_OBJECTIVE_
Reproduce the records word for word, starting at the beginning and going on through the line with "1456x819 pixels. (67, 52)". Leave the pictures out of your copy.

:: STORED RECORDS

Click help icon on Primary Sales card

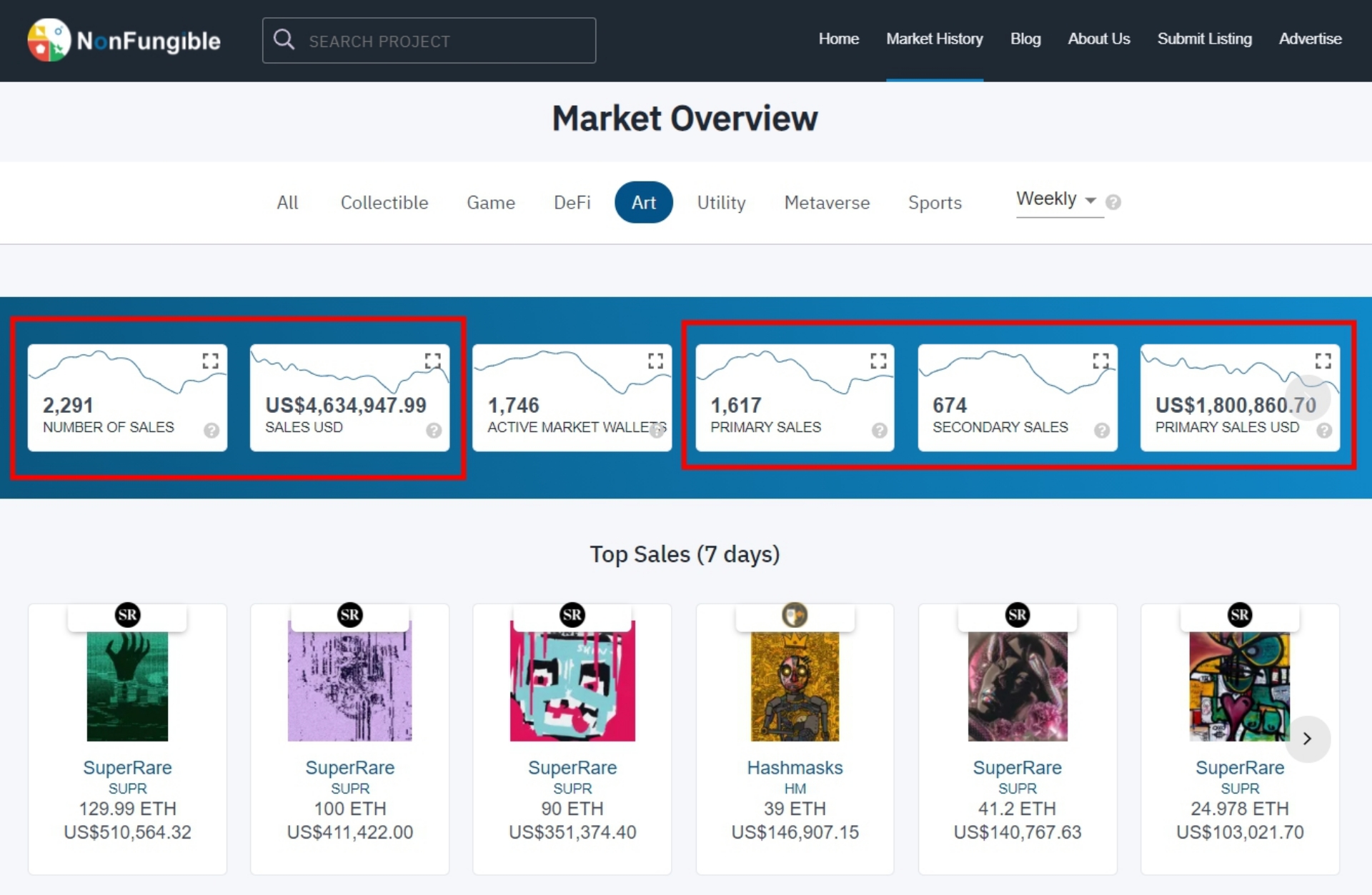click(x=879, y=430)
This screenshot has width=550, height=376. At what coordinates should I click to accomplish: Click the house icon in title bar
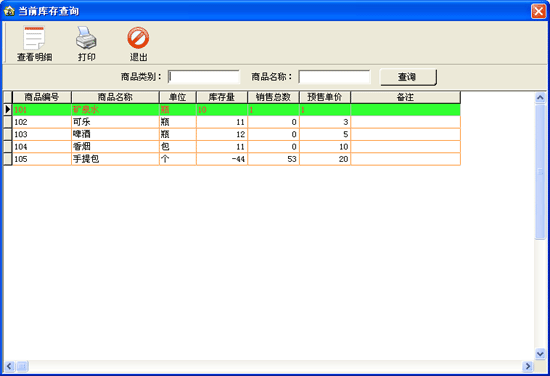click(x=9, y=11)
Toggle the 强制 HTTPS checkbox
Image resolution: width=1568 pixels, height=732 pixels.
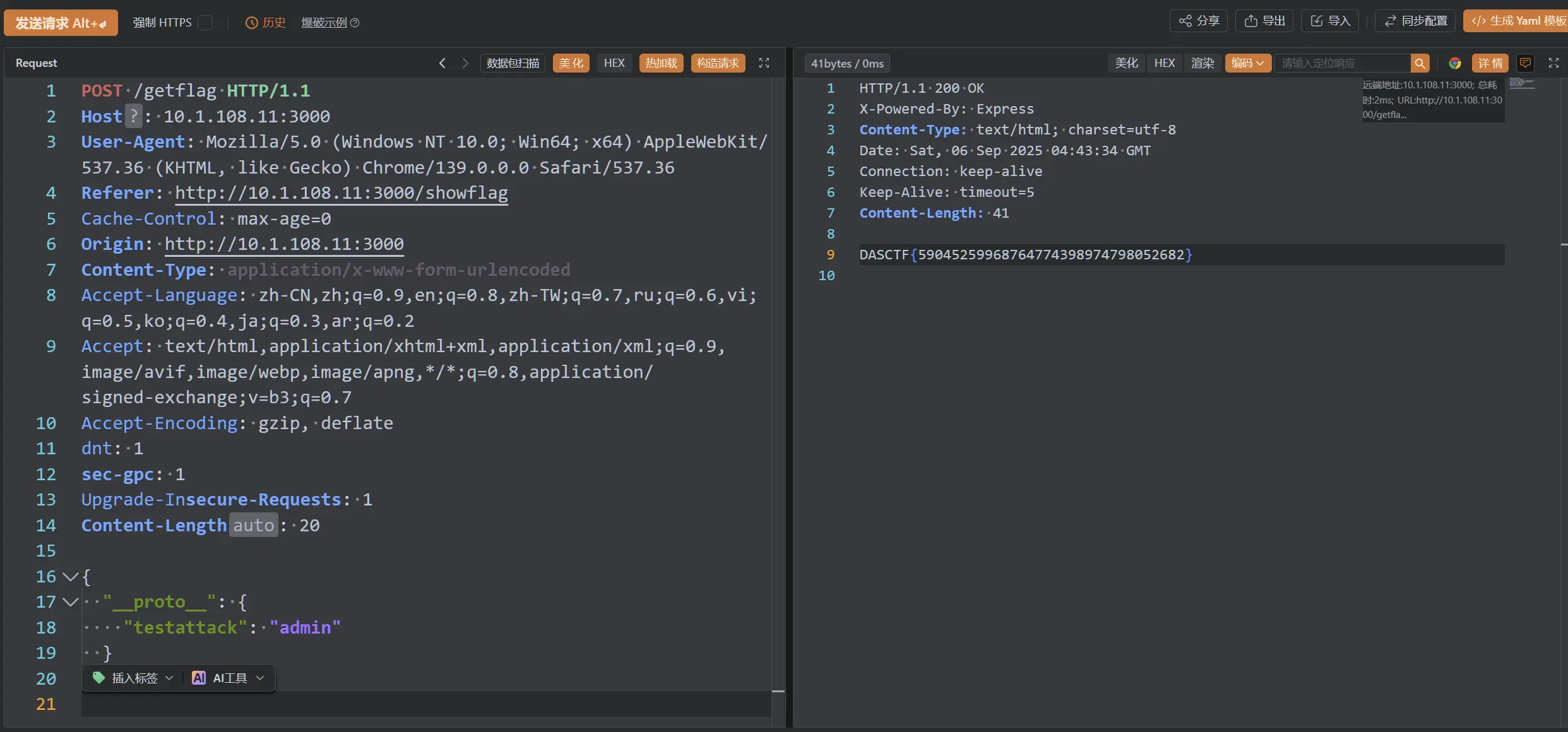205,23
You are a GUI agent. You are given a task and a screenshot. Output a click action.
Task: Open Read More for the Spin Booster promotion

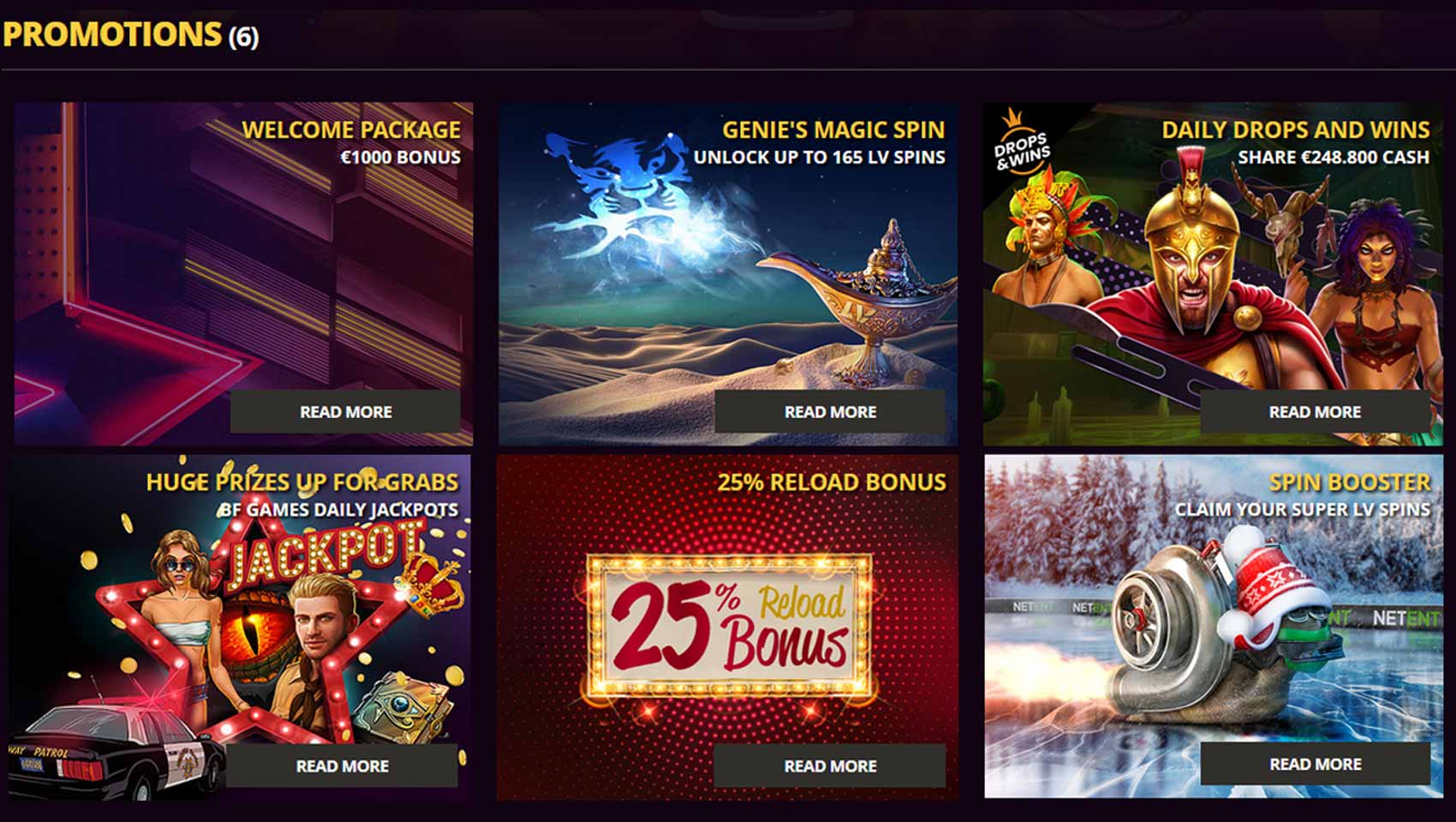(x=1315, y=764)
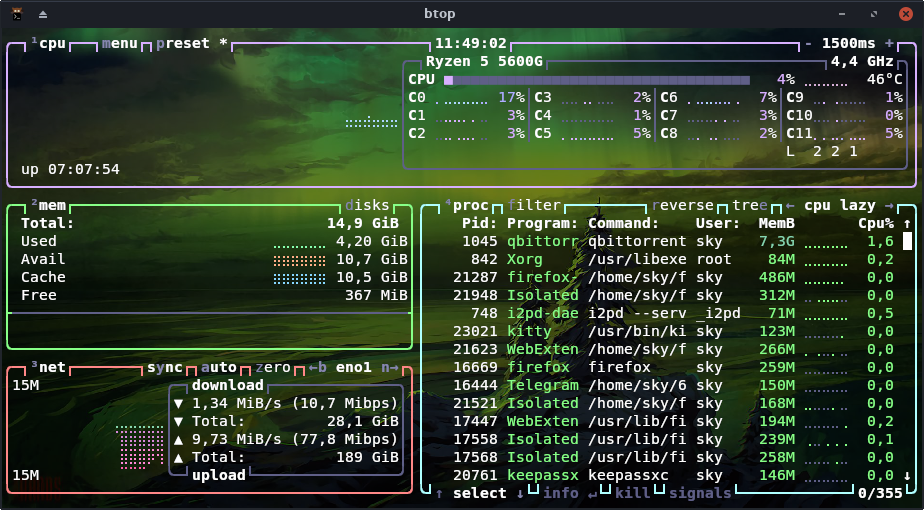Click the kill option in proc footer
The height and width of the screenshot is (510, 924).
[632, 493]
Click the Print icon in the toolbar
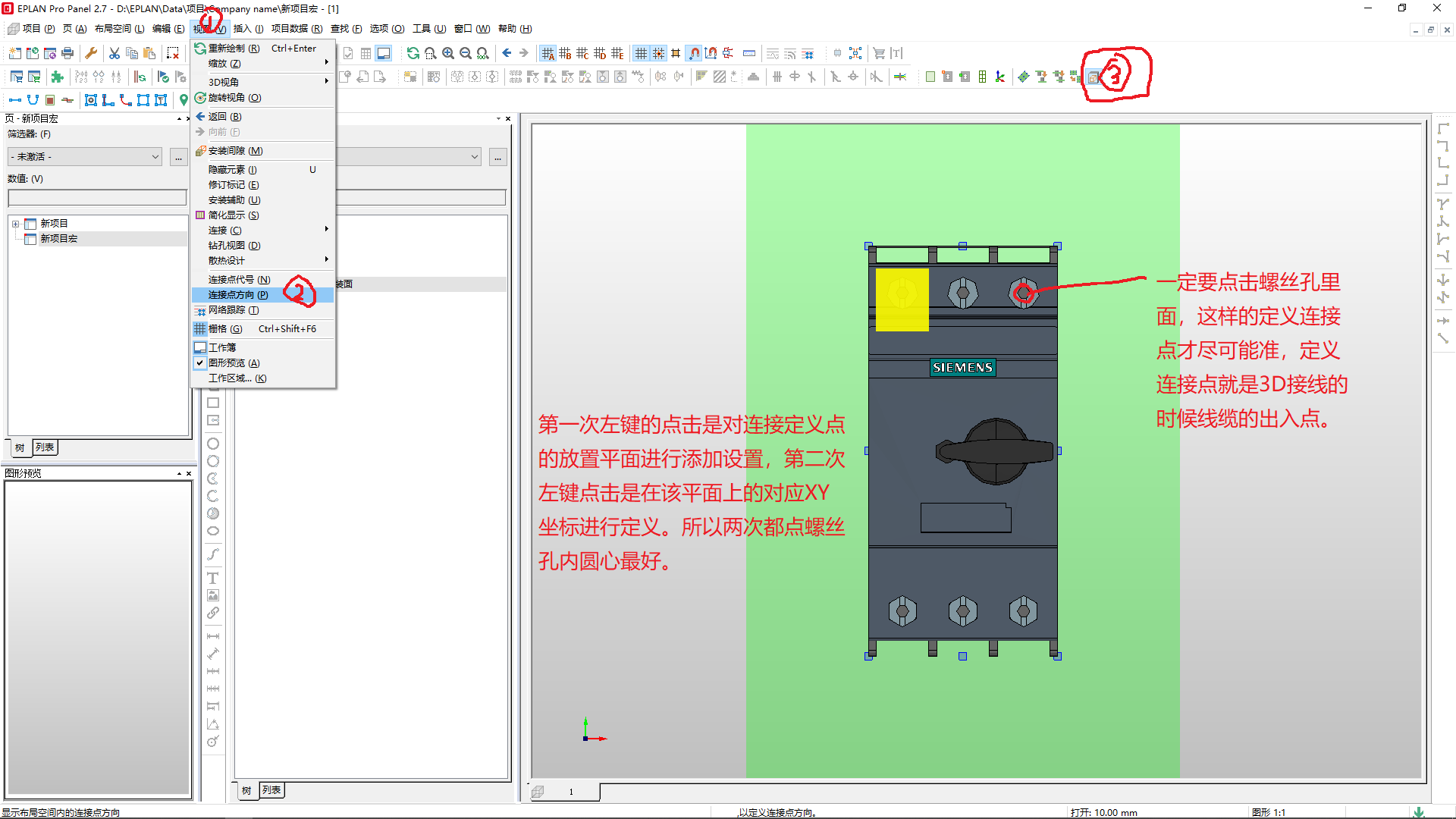1456x819 pixels. (67, 52)
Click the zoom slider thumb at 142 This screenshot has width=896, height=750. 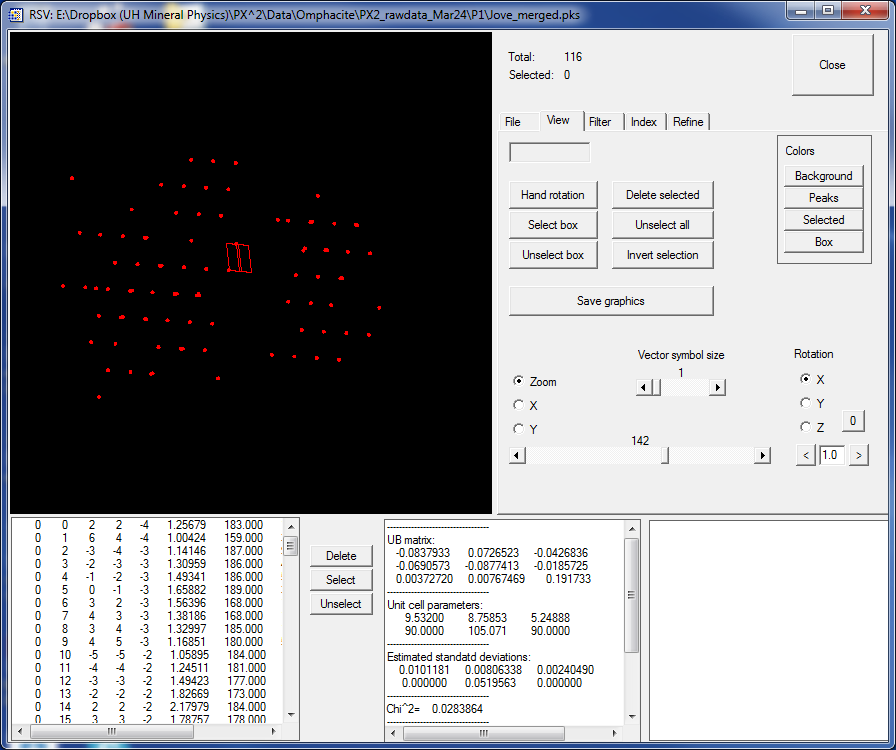[x=665, y=456]
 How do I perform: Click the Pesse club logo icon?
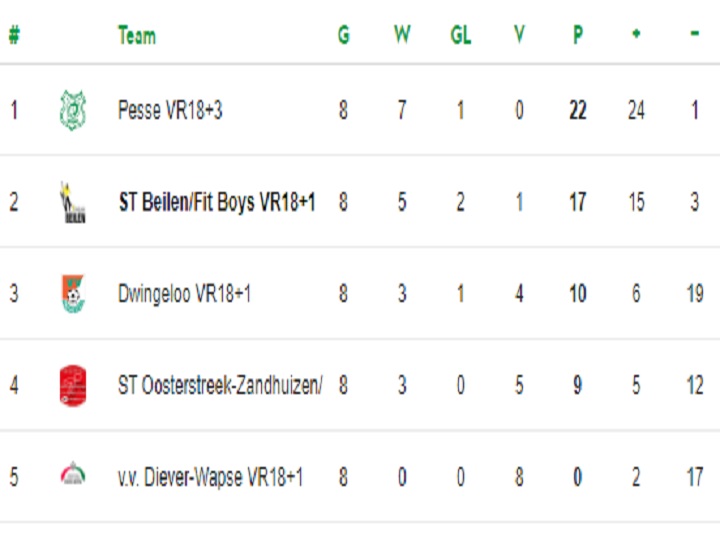[x=73, y=110]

::::

_EXPECTED ANSWER_
Click help icon on Primary Sales card

click(x=879, y=430)
This screenshot has width=550, height=376. At what coordinates should I click to accomplish: Click the house icon in title bar
click(x=9, y=11)
Toggle the 强制 HTTPS checkbox
Image resolution: width=1568 pixels, height=732 pixels.
205,23
You are a GUI agent. You are given a task and a screenshot. Output a click action.
Task: Open Read More for the Spin Booster promotion

(x=1315, y=764)
Click the kill option in proc footer
The height and width of the screenshot is (510, 924).
[632, 493]
Click the Print icon in the toolbar
1456x819 pixels. (67, 52)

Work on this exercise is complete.